Travel Writer Lauren Webster outlines the problems of the tourism industry during the global pandemic

Written by Lauren Webster
Images by Agus Dietrich

Tourism joins other industries such as film and food as a current and likely lasting casualty of the current pandemic. On the week beginning 18th May global flights were down by 68% and UK ones by 94%. At the beginning of the outbreak, people were still travelling but as the numbers show, it isn’t possible anymore, and neither is travel within one’s own country. Therefore, the tourism industry is at a total standstill – in both incoming and domestic revenue.

There are many people who do not want to rush straight into a crowded cinema when restrictions are lifted. For the same reasons, many will be reluctant to travel to popular destinations even when normality has been reestablished. Visit Britain forecasts at least a £15.1bn loss of inbound tourism-generated revenue in the UK this year, and £22.1bn in domestic tourism. And this is in a country where tourism makes up just under 10% of the GDP. In fact, there are many other places which rely much more heavily on it.

Consider the Maldives, where tourism is 39% of their GDP. About 11,000 workers in the tourism industry have been sent on unpaid leave. Sadly, some of these jobs will be lost permanently. All parts of the tourism industry need to re-open to restart its reciprocal nature. Indeed, businesses such as travel agents, accommodation, and food providers, are all interconnected. However, a lot of these are small family-run businesses that are most susceptible to collapse.

So how can the tourism industry start to safely recover?

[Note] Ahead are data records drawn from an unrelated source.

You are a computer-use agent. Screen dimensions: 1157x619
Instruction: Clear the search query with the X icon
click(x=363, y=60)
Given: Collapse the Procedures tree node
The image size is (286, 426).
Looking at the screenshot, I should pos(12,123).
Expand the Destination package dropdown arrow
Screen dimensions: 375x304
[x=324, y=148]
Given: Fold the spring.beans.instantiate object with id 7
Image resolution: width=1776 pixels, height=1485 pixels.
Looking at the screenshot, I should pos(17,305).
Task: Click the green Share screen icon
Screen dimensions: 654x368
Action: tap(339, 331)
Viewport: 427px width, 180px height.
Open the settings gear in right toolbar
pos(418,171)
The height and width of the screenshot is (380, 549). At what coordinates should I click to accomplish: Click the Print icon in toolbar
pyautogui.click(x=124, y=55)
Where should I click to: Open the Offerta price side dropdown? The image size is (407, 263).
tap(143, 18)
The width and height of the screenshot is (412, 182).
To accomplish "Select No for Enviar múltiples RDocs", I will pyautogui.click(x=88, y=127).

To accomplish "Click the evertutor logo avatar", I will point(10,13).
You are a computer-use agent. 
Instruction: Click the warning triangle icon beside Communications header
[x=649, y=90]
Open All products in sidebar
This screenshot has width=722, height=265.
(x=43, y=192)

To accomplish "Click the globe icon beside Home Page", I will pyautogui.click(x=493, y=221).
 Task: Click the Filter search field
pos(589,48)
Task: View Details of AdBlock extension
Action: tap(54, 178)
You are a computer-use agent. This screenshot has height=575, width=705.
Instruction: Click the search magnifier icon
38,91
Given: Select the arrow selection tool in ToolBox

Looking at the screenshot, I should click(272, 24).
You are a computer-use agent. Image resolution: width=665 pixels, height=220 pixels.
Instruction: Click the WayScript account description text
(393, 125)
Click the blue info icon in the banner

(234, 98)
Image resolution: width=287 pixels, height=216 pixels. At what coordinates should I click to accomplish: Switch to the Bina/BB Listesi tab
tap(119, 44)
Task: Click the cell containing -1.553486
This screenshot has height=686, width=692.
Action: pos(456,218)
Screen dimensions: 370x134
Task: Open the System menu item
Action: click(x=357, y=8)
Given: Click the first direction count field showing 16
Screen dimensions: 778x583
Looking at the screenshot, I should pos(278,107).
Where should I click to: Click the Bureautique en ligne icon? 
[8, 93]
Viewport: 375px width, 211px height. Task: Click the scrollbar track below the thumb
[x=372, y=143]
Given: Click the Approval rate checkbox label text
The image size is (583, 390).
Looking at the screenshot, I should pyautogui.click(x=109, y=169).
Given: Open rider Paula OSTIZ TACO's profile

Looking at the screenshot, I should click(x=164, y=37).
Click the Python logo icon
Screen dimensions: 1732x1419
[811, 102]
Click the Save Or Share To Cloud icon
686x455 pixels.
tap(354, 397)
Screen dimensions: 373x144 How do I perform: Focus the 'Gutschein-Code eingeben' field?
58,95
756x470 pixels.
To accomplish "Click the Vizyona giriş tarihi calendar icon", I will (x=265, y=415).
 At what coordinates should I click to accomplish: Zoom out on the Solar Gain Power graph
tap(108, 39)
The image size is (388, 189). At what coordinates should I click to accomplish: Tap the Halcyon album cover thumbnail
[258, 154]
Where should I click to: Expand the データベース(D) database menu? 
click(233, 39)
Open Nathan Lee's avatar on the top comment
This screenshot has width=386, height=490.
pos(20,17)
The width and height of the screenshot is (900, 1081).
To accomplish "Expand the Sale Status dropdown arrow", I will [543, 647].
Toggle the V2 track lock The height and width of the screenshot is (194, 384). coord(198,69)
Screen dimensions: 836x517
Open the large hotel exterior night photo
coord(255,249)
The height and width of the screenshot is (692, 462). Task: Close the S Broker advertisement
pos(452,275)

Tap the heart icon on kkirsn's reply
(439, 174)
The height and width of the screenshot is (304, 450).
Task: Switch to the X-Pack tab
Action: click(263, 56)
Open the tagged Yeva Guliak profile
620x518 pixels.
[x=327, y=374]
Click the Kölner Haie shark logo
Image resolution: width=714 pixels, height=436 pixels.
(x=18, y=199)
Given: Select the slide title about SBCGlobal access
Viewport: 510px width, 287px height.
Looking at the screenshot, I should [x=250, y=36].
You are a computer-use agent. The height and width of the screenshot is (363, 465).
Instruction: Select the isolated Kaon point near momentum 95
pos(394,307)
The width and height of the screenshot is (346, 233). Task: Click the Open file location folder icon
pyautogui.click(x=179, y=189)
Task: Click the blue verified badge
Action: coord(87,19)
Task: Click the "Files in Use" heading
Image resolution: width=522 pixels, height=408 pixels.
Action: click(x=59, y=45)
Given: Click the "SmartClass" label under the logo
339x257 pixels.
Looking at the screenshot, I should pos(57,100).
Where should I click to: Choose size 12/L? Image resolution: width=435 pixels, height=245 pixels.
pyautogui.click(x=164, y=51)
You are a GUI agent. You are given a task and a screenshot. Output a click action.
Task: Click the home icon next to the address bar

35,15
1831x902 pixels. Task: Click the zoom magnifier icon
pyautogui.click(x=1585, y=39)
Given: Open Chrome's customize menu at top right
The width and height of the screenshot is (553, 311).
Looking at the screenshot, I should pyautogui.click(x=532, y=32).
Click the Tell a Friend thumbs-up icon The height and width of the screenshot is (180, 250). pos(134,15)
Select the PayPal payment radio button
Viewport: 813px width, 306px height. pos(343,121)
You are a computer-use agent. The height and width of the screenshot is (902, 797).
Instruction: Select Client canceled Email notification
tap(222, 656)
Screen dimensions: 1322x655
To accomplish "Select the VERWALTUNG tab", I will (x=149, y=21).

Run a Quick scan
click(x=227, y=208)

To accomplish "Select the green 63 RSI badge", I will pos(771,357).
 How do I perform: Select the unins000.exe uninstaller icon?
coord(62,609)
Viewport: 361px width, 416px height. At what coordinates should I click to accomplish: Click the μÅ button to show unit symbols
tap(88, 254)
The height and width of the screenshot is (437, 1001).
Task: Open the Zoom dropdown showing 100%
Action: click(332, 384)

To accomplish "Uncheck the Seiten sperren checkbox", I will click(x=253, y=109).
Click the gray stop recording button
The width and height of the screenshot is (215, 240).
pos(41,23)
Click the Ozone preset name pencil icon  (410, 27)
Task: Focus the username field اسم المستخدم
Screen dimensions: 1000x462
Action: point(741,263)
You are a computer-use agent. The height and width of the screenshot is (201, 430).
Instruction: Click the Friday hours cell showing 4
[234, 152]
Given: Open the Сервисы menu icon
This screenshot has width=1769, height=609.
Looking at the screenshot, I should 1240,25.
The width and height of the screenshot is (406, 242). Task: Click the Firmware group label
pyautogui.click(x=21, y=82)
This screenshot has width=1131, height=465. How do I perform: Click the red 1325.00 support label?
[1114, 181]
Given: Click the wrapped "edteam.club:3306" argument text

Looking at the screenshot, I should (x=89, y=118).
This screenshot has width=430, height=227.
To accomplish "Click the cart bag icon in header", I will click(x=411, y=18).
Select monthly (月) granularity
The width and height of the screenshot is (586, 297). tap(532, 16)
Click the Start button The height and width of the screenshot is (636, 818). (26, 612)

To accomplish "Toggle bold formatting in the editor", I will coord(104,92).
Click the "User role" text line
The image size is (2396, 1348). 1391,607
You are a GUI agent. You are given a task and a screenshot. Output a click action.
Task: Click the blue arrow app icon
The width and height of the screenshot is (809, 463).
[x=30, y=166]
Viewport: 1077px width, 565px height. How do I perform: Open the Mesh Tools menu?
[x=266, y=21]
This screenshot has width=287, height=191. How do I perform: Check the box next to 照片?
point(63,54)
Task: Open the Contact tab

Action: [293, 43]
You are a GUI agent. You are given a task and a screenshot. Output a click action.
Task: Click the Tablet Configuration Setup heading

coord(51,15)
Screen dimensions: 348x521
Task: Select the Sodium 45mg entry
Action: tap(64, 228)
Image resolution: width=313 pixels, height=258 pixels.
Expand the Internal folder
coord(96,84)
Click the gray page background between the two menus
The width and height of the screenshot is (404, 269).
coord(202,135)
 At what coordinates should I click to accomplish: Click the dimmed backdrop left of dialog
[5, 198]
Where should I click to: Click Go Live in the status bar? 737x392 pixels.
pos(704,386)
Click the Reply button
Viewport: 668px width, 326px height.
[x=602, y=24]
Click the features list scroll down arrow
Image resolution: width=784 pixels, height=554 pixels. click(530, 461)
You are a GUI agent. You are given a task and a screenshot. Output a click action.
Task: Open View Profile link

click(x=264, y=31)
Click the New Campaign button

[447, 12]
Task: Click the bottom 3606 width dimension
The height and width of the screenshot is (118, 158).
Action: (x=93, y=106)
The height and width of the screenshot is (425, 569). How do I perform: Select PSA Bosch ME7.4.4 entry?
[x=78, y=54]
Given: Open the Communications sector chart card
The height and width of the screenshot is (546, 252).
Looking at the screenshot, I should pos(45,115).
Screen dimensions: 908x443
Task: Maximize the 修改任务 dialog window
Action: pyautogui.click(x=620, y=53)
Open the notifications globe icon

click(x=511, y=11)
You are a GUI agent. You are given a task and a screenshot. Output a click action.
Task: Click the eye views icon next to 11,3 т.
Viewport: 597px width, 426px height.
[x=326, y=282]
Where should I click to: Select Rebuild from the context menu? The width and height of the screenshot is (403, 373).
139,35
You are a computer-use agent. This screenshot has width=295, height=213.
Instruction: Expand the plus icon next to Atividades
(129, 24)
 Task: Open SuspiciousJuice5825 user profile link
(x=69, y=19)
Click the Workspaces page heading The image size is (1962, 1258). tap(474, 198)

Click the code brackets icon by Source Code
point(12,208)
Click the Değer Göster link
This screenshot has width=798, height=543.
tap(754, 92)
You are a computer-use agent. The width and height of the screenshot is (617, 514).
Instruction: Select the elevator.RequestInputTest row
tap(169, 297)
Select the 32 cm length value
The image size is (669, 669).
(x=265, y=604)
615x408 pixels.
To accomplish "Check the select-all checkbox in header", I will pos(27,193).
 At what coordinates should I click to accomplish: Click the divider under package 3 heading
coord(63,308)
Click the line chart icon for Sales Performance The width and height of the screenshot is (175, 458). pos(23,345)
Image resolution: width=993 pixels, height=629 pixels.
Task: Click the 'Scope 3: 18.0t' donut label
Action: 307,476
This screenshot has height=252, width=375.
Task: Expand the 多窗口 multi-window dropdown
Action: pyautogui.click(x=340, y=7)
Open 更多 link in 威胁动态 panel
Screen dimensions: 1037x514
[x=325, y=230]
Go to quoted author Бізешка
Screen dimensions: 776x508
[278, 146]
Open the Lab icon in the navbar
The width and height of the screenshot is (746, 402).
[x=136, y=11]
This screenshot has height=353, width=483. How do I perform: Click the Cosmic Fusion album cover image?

Well, hotels could open sooner, by starting measures such as staggered or online check-in times and specific slots for dinner. Planes can leave spaces between passengers. However, the International Air Transport Association said they need to fill 70% of seats or will be forced to double prices to make a profit. The aftermath of this could be an opportunity for new types of tourism. For example, some Egyptian providers are swapping tight balloon rides for open desert tours.

Perhaps country breaks will become more popular than city ones in countries like the UK. Things probably aren’t going to immediately return to normal. Despite this, Tourism Economics has predicted they will recover by 2023, even if it may not look the same.